A veces los efectos estéticos son importantes, puesto que las lesiones aparecen principalmente en cara, pecho y espalda afectando la autoestima del adolescente en un punto crítico de su desarrollo en que se está afianzando su personalidad, pudiéndose acompañar de afectación psicológica ya que sienten que su imagen está distorsionada.

El acné es una enfermedad curable y el paciente debe acudir al profesional antes de la aparición de las secuelas, si es posible.
Una buena relación médico-paciente es por lo tanto primordial para garantizar un tratamiento correcto, siendo imprescindible ganar la confianza del paciente, ofreciéndole además del tratamiento médico y apoyo psicológico.

Es necesario explicar detalladamente al paciente la naturaleza de su acné, decirle que es una enfermedad auto resolutiva que puede requerir tratamiento en mayor o menor grado durante varios años.

“Nos encontramos con jóvenes y madres de jóvenes insatisfechos porque su acné no se cura cuando llevan solo unos días de tratamiento y no es infrecuente ver pacientes que realizan tratamientos incompletos al no ver resultados clínicos inmediatos. No hay tratamientos milagrosos y es importante seguir el tratamiento de forma correcta y constante necesitándose un tiempo para ver el resultado”, explica Ester Herranz, directora de Nuevo Concepto Estética Avanzada de Burgos.

Consejos para cuidar una piel con acné

Es muy importante un correcto estudio clínico para determinar las causas del proceso, pasando después a la aplicación del tratamiento más adecuado en cada caso.

La higiene facial es muy importante, pero sin abusar, solo mañana y noche, ya que de lo contrario desprotegemos la piel y se puede producir un efecto rebote con el consiguiente aumento de sebo y al mismo tiempo deshidratación de la piel.

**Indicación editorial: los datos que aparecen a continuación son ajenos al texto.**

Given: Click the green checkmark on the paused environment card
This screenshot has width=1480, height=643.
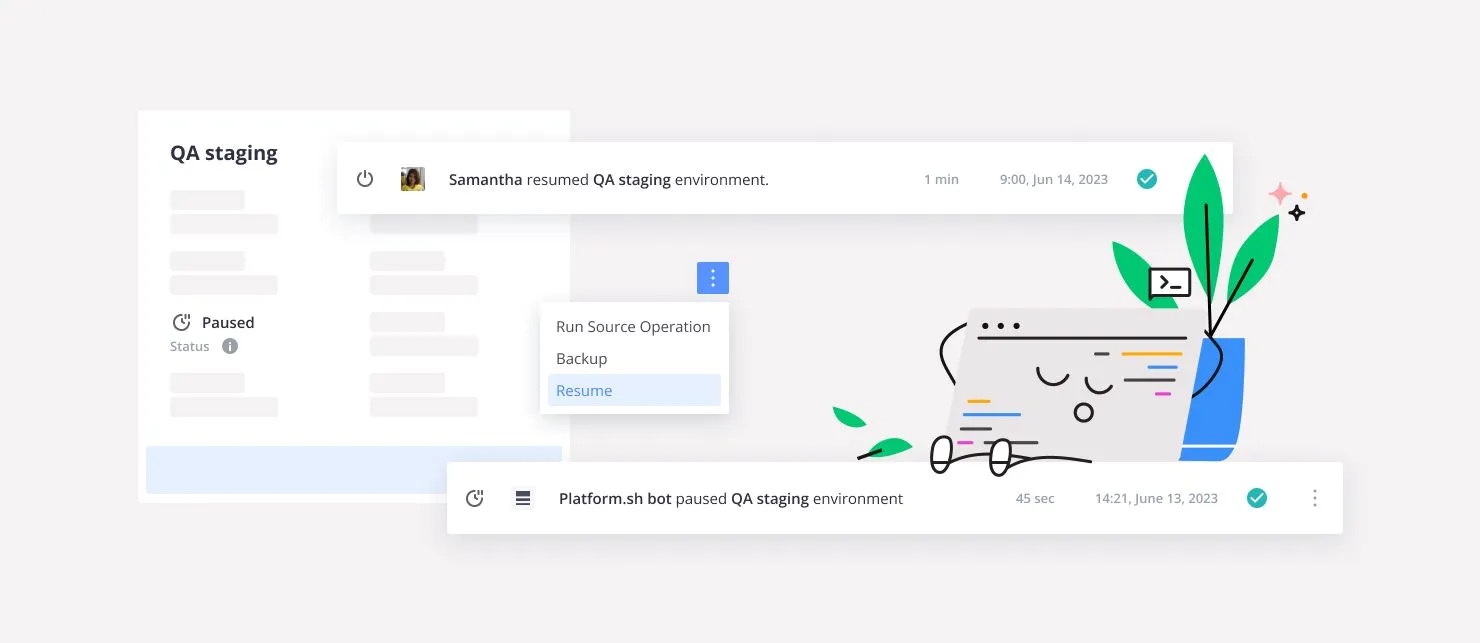Looking at the screenshot, I should [1256, 497].
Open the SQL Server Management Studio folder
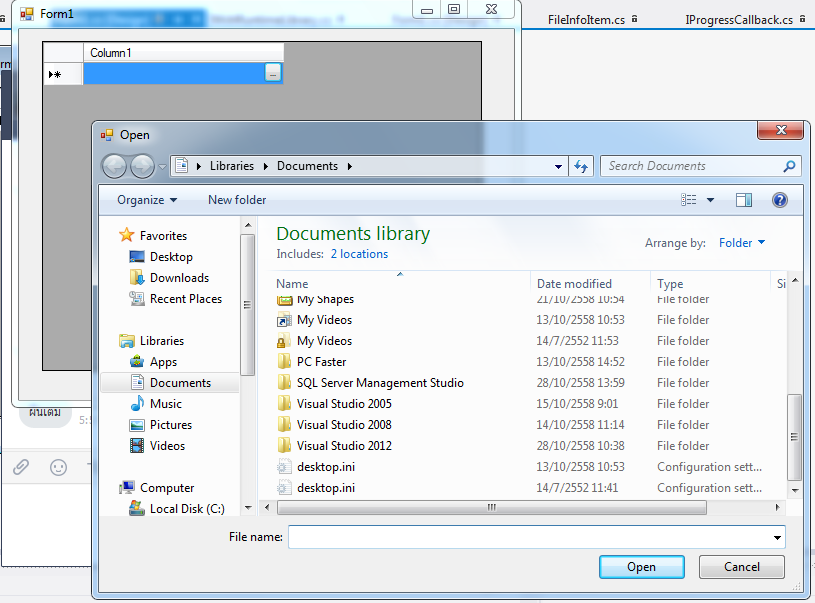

Prohibir la manipulación de las lesiones para evitar en lo posible la aparición de cicatrices.

Debemos utilizar cosmética adecuada a este tipo de piel normalmente con aumento de seborrea, usando productos oil free o libres de grasa tanto en hidratantes, protectores, lociones para el afeitado o maquillajes, de lo contrario empeorara el acné.

Actualmente hay muchos productos oil free en el mercado que podemos aplicar sin ningún perjuicio.

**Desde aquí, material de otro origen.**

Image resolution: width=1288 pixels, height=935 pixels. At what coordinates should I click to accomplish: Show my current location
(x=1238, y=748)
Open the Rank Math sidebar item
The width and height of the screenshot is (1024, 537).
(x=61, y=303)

Hay que evitar el contacto del pelo sobre la frente y mejillas o cualquier tipo de oclusión de las zonas afectadas porque podríamos empeorar el acné.

Las limpiezas y extracción de comedones no debe realizarla el paciente, ni el personal no especializado (madre o hermana) sólo las personas cualificadas para ello y cuando son necesarias.

Debemos seguir una dieta sana y equilibrada ya que algunos alimentos agravan el acné, como el cacao, frutos secos, fritos, embutidos, colas, café o productos lácteos en exceso. Se puede comer de todo si no se abusa de nada. No vale la pena seguir dietas estrictas, con ello no vamos a conseguir eliminar las lesiones de acné, al contrario, nos decepcionaremos e incluso a veces se producen abandonos de tratamiento.

– Lo que nos ayuda a mejorar y curar las lesiones es seguir el tratamiento de forma correcta y constante, así el médico puede valorar de forma fiable la evolución de las lesiones y aplicar los distintos tratamientos de forma correcta.

– Debemos aplicar solo los tratamientos recomendados, ya que lo que le va bien a la vecina no tiene por que irnos bien a nosotros.

Lo esencial es no considerar el acné como una manifestación de juventud y poner lo antes posible las medidas adecuadas para evitar que queden secuelas anti-estéticas de por vida.